# WORK ITEM:
The records are set out below this line. Return exactly the lines from the one containing "This screenshot has width=952, height=1267." through the last, and exclude the pictures.
◆ ◆ ◆ ◆ ◆ ◆ ◆
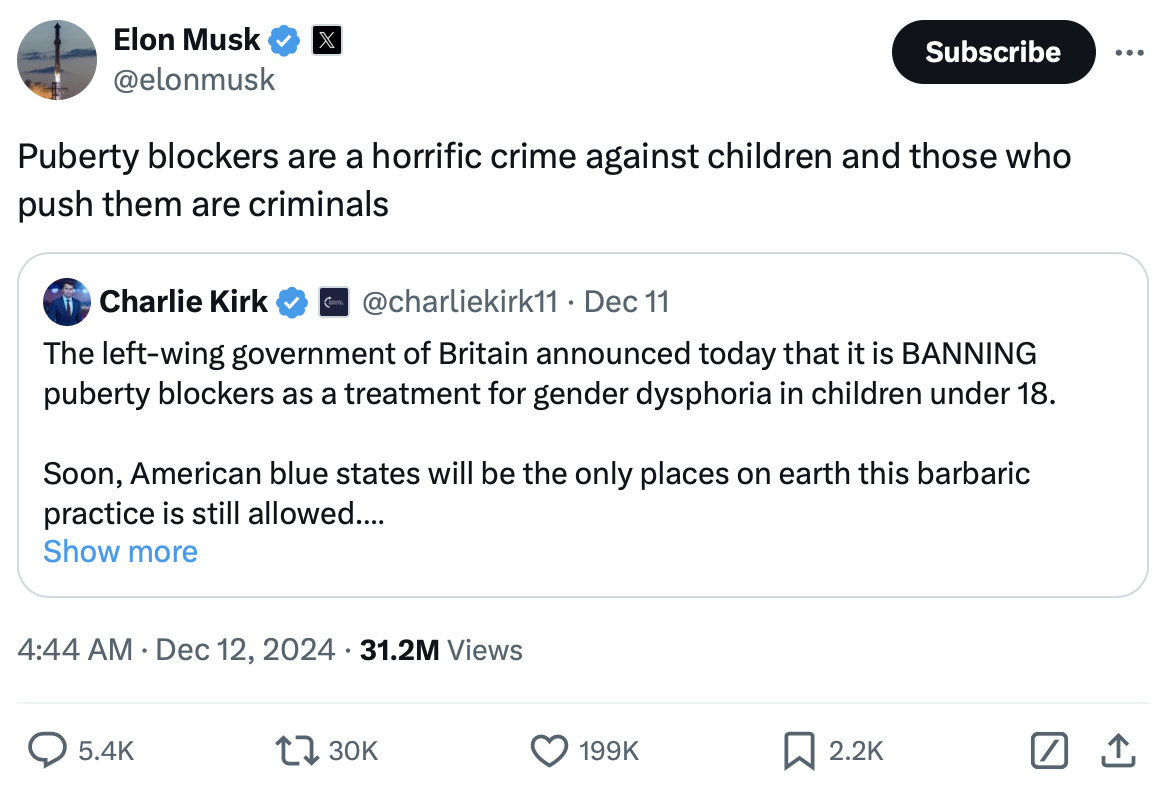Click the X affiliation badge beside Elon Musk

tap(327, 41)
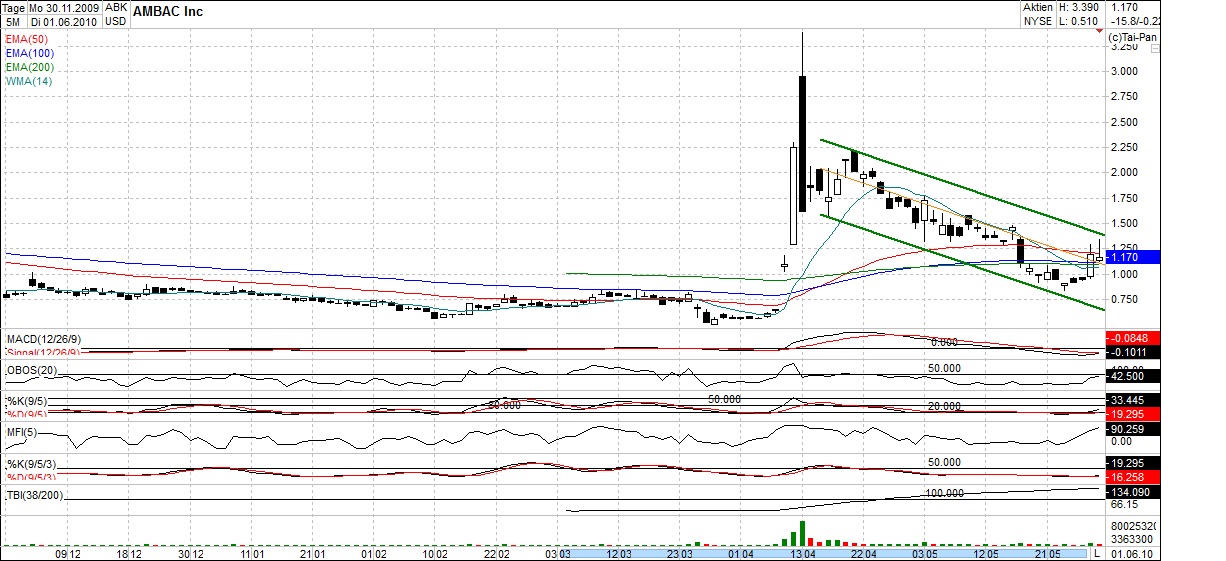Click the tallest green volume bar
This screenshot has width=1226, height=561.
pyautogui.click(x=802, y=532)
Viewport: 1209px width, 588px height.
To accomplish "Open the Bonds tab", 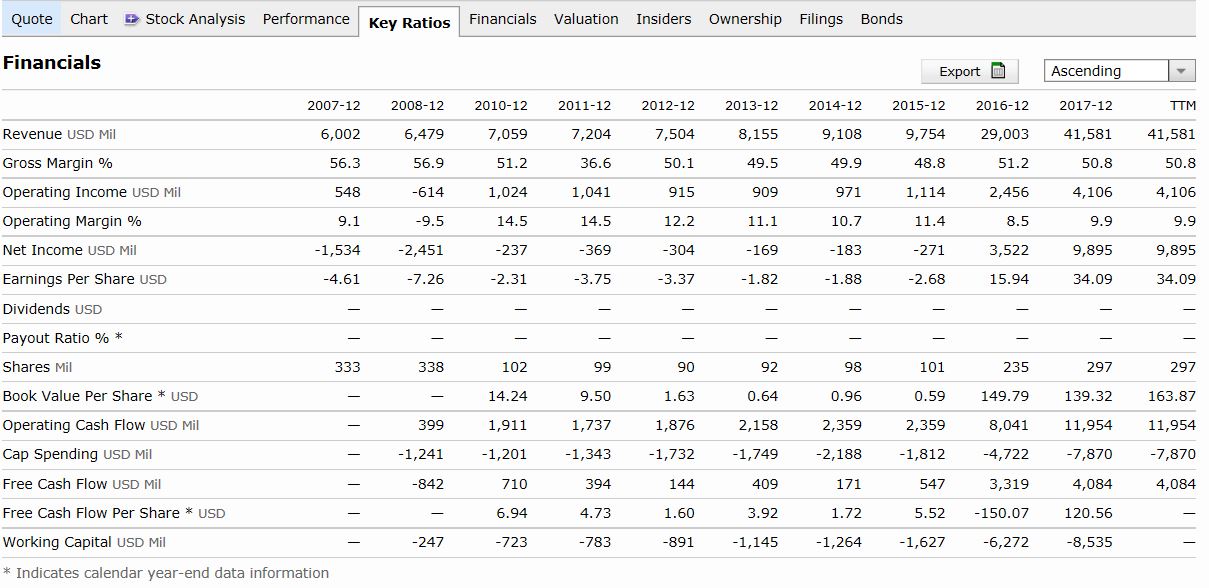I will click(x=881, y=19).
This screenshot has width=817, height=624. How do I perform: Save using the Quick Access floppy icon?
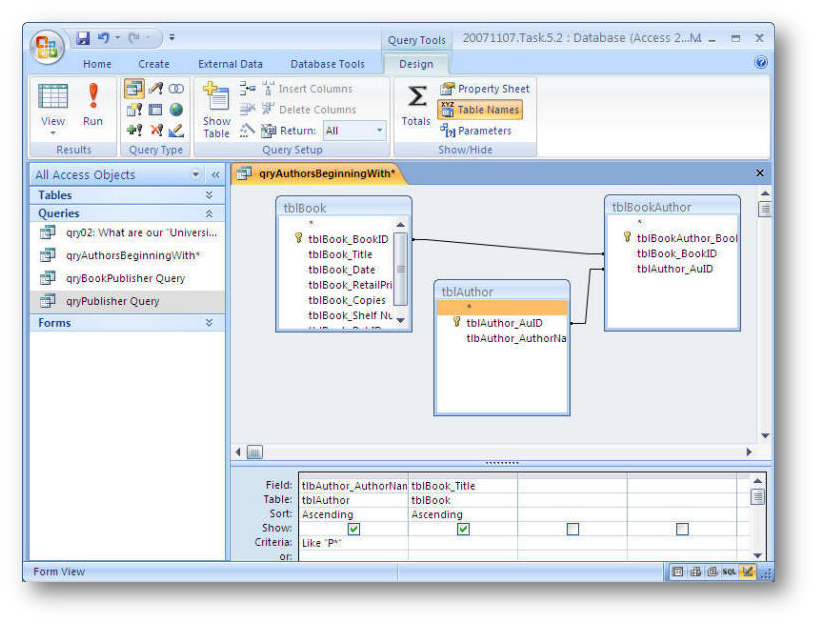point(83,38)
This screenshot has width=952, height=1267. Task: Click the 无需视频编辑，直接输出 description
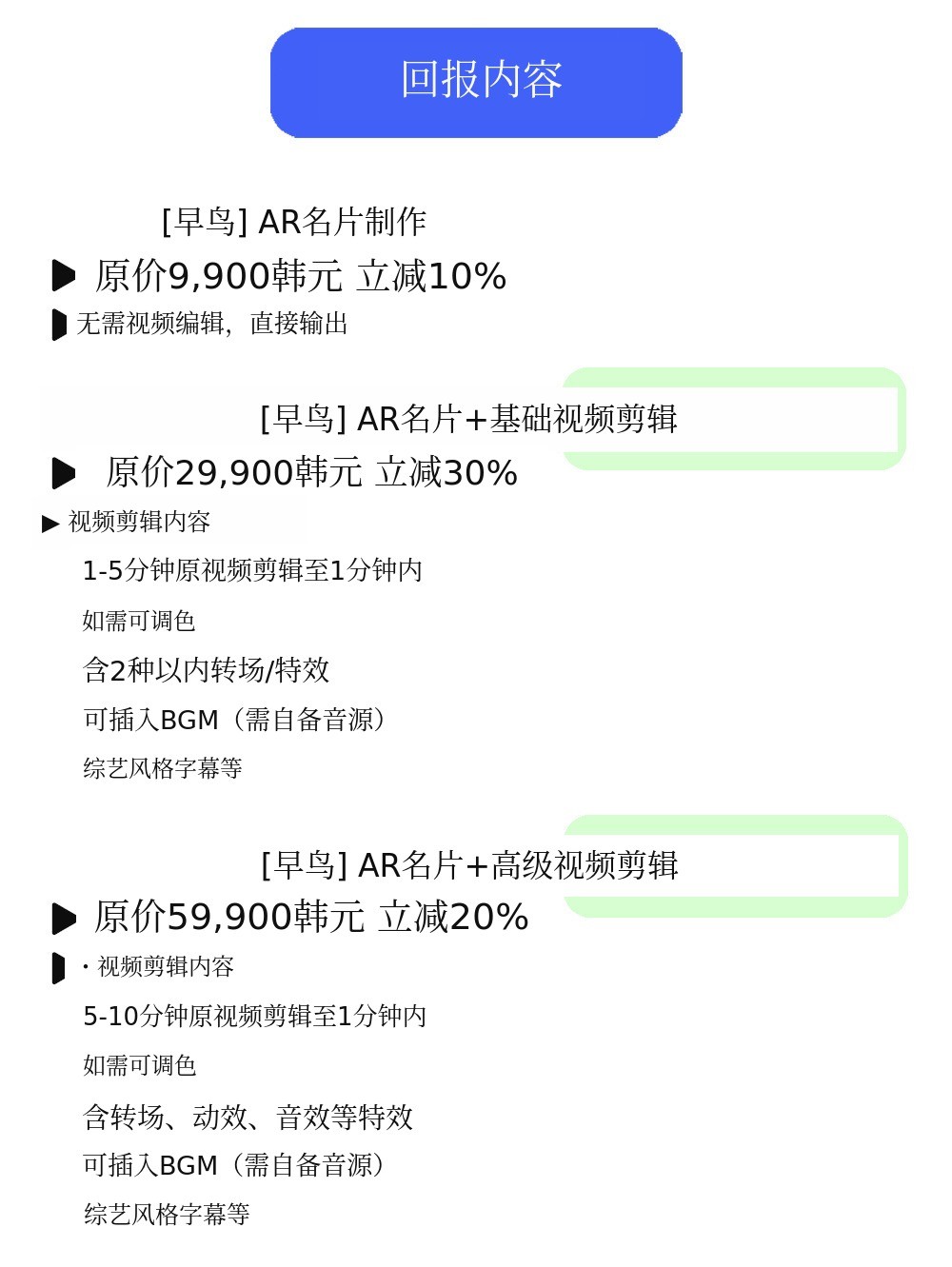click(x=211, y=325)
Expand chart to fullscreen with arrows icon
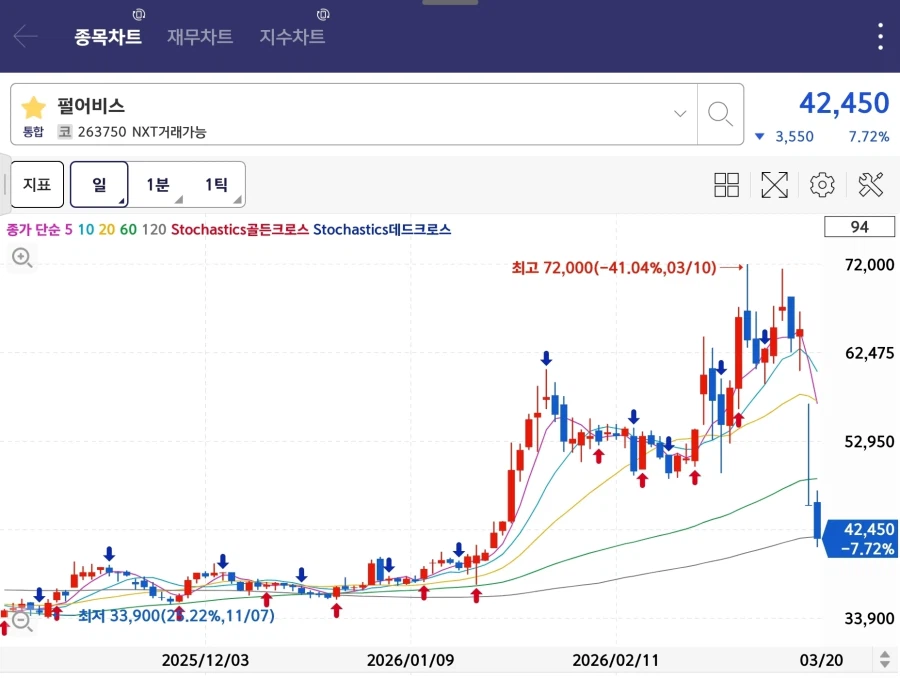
◆ ◆ ◆ ◆ ◆ ◆ ◆
# ANSWER TO THIS TASK:
This screenshot has width=952, height=1267. Task: Click the 无需视频编辑，直接输出 description
click(x=211, y=325)
Expand chart to fullscreen with arrows icon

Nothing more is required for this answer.